## Data shown
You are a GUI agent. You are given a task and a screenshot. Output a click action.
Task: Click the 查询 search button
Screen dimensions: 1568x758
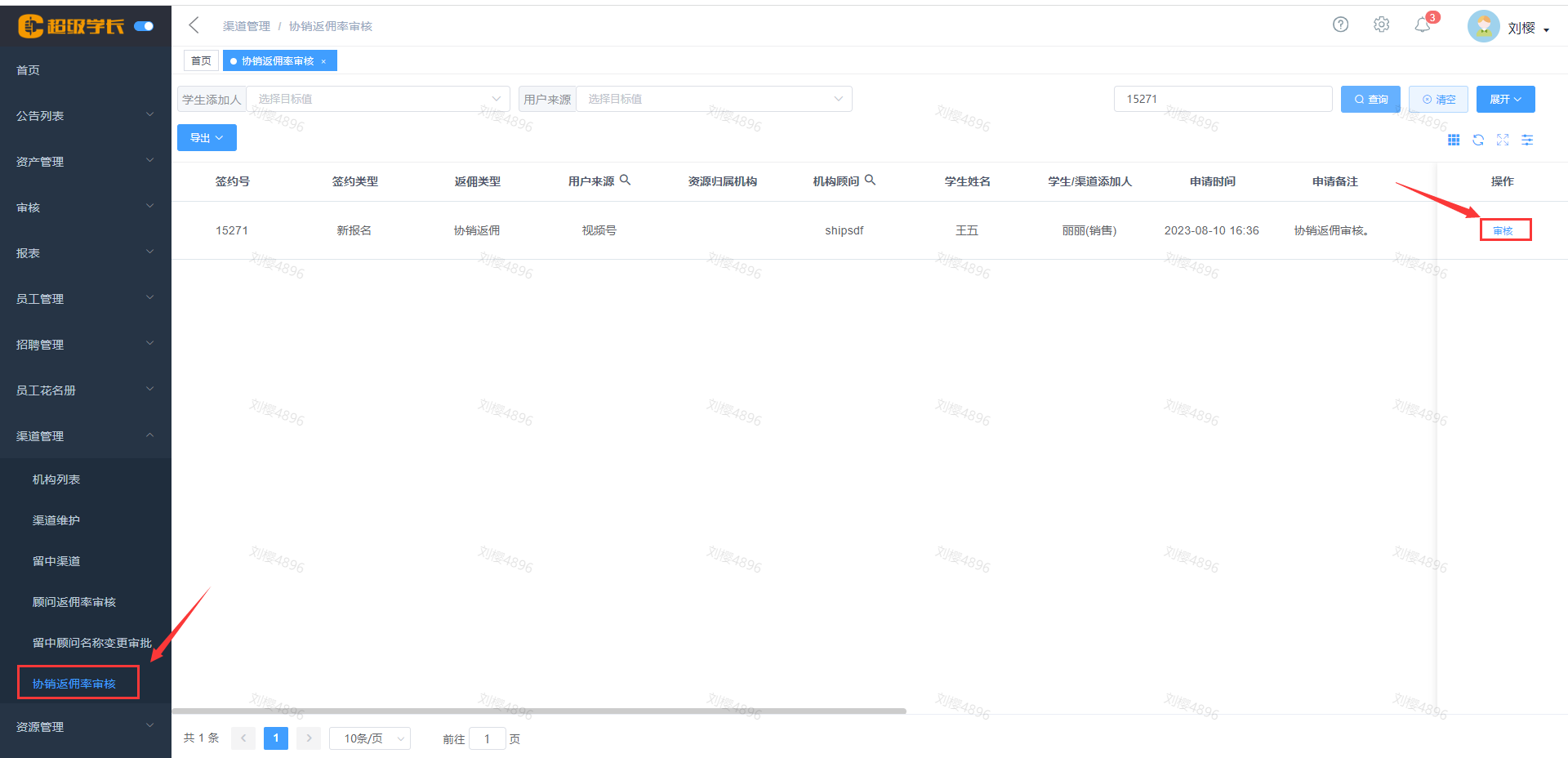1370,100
---
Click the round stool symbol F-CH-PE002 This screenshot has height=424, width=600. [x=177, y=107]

## Task description
Show every line in the listing above that carries the word "screenshot".

## Finished exercise
You are a GUI agent. You are given a task and a screenshot. Output a click action.
Click the round stool symbol F-CH-PE002 This screenshot has height=424, width=600. [x=177, y=107]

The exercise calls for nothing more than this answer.